Extracted data:
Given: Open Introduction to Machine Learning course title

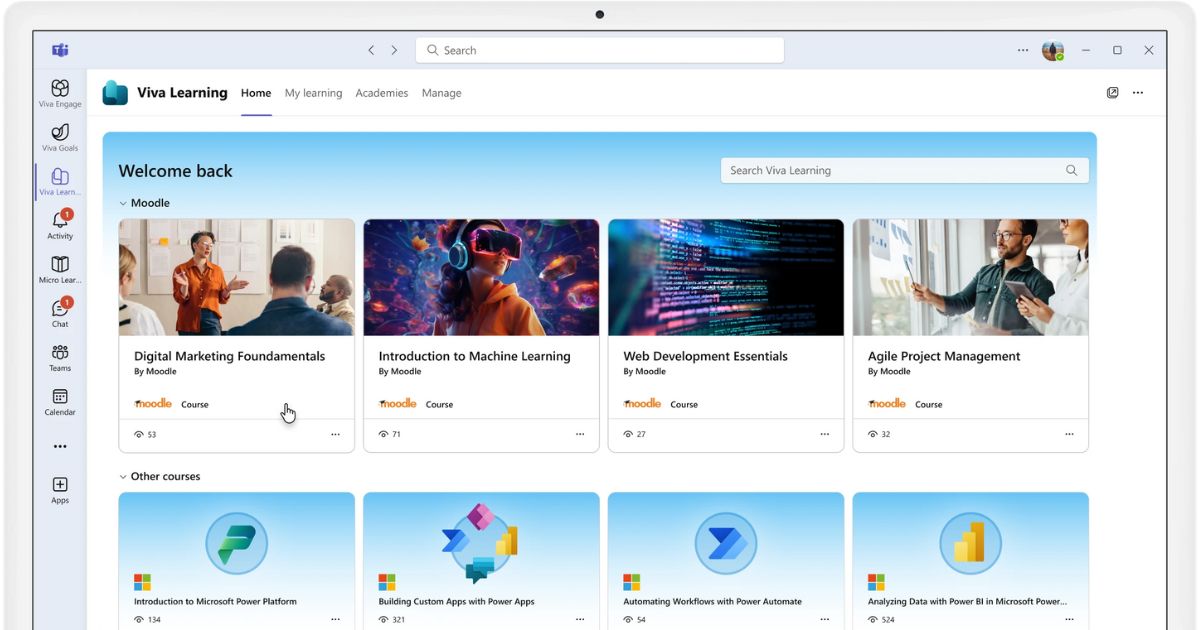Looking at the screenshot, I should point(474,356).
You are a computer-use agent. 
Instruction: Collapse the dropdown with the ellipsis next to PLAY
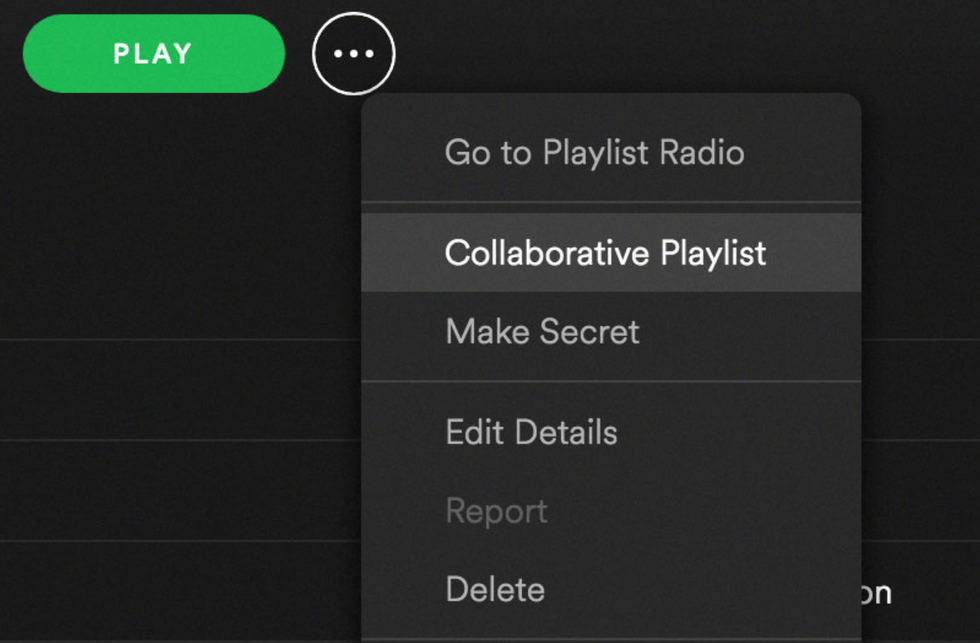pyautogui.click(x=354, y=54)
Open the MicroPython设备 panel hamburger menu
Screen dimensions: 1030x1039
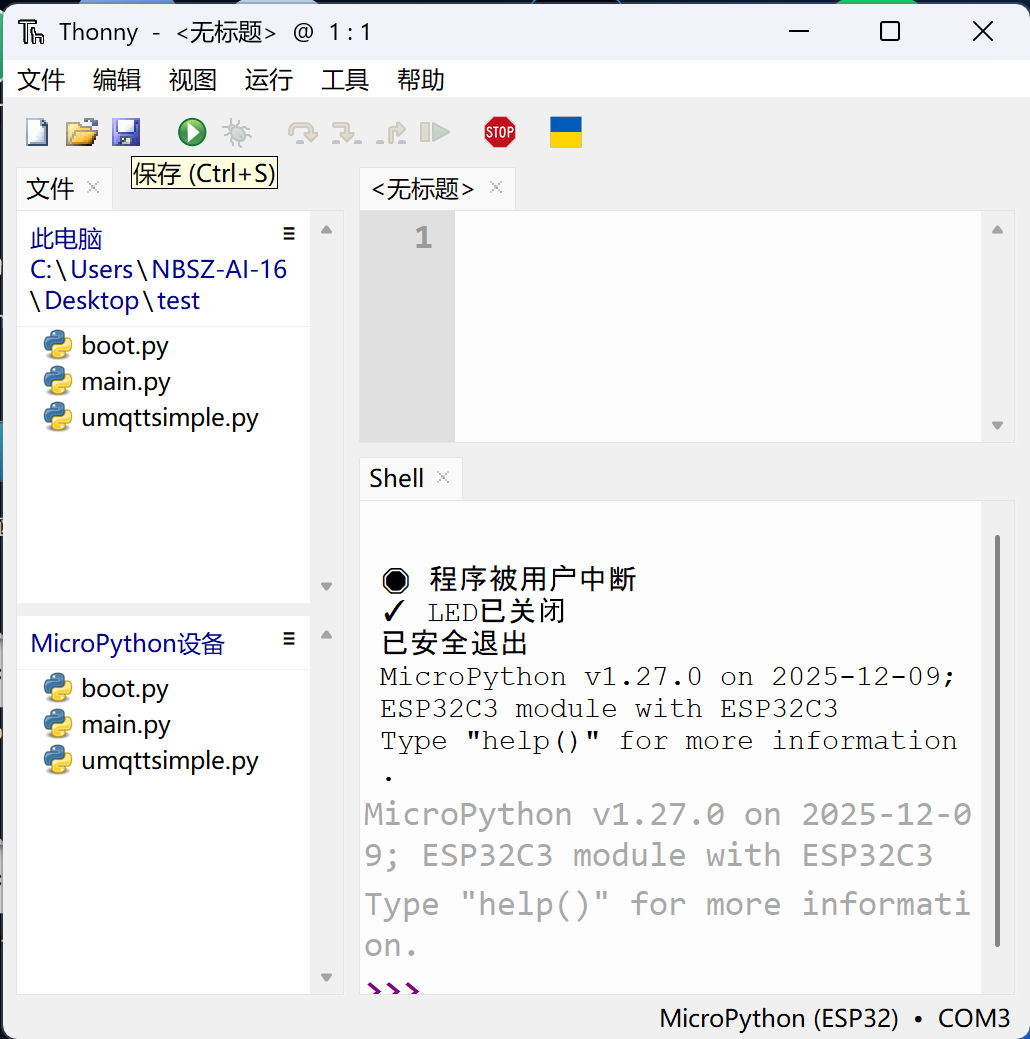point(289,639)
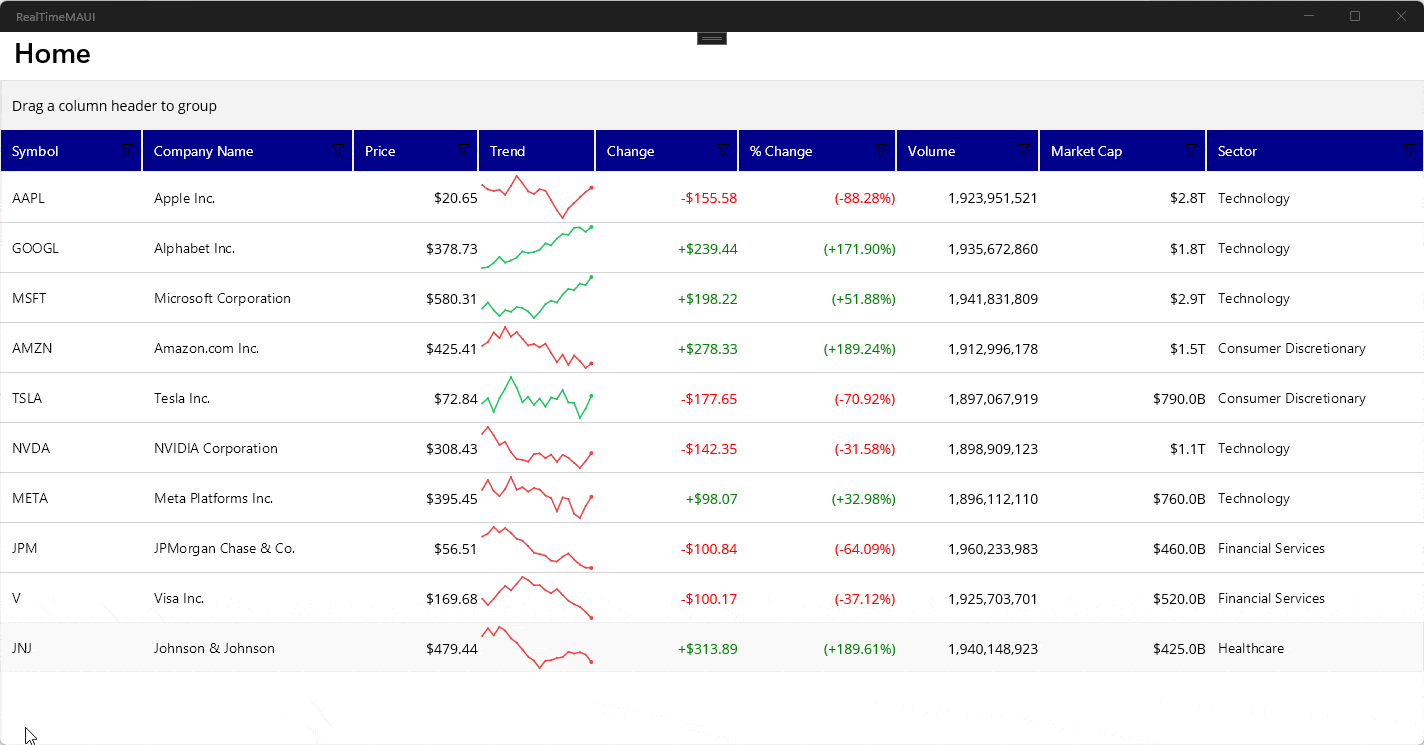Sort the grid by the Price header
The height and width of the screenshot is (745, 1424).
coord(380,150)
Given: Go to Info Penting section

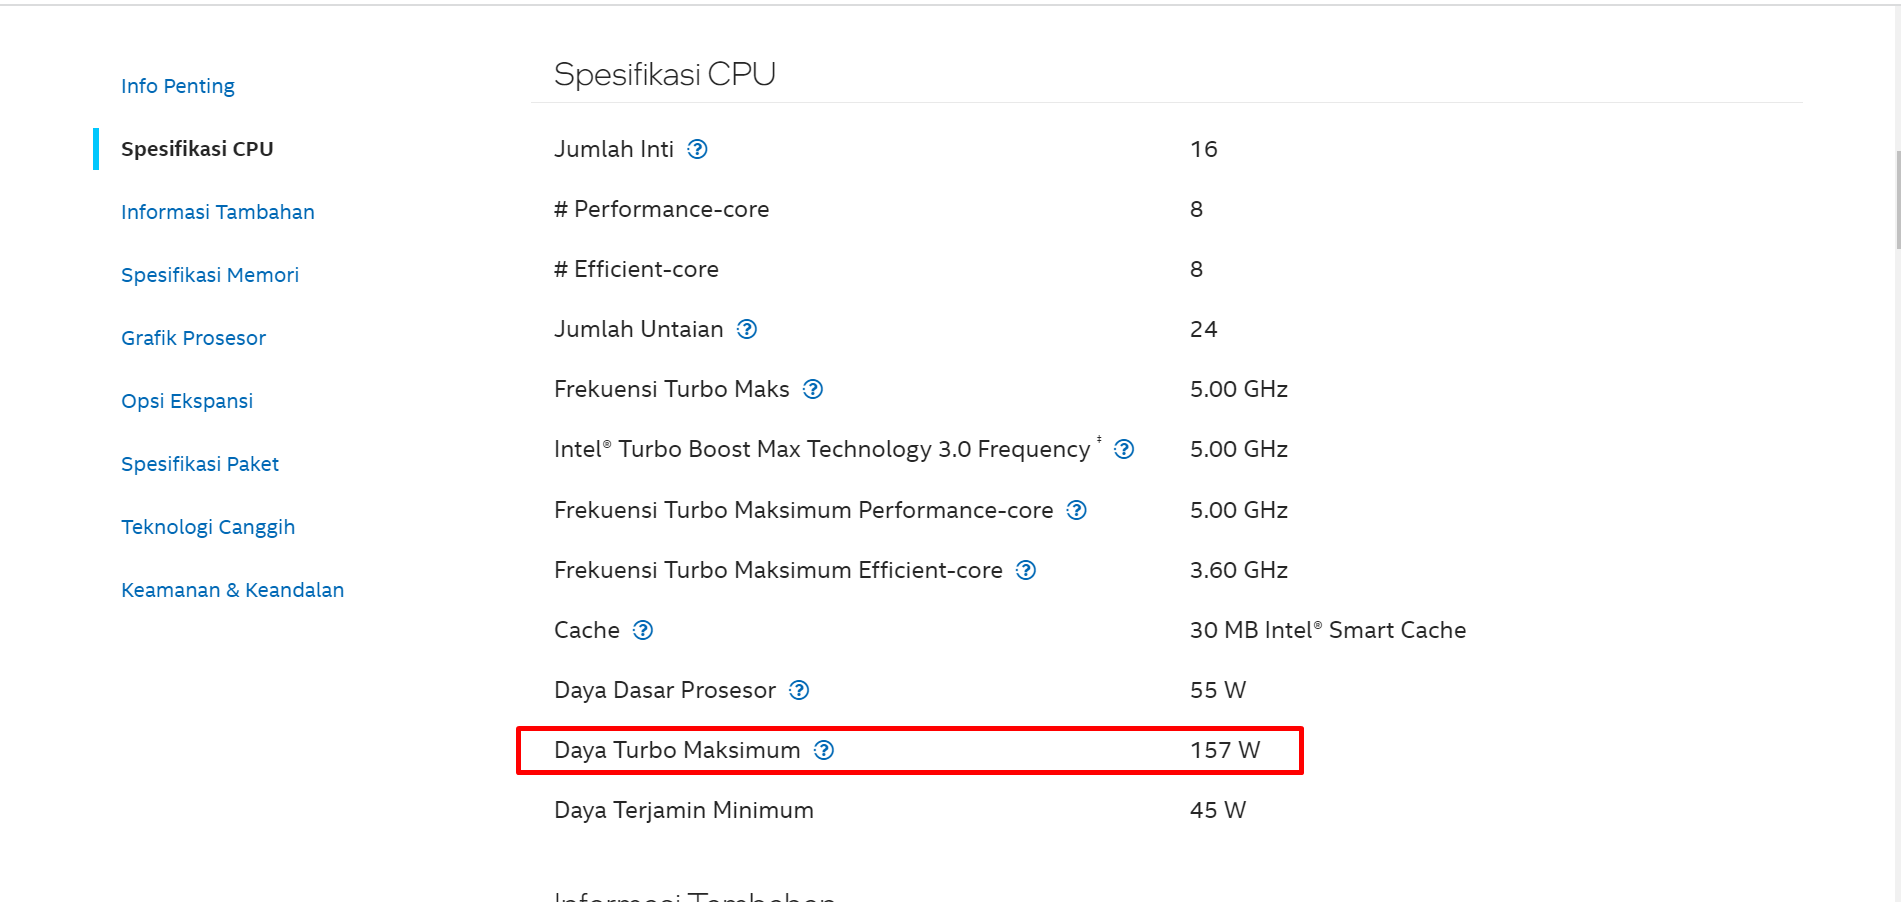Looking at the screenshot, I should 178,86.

Problem to work on: The answer must consist solely of the lines from the one with "Open the MicroPython设备 panel hamburger menu" through the final line of the data, each reproduced exactly and with pictures omitted.

Solution to this exercise:
Open the MicroPython设备 panel hamburger menu
Screen dimensions: 1030x1039
point(289,639)
Sort the grid by the Price header
The height and width of the screenshot is (745, 1424).
coord(380,150)
Given: Go to Info Penting section

Looking at the screenshot, I should 178,86.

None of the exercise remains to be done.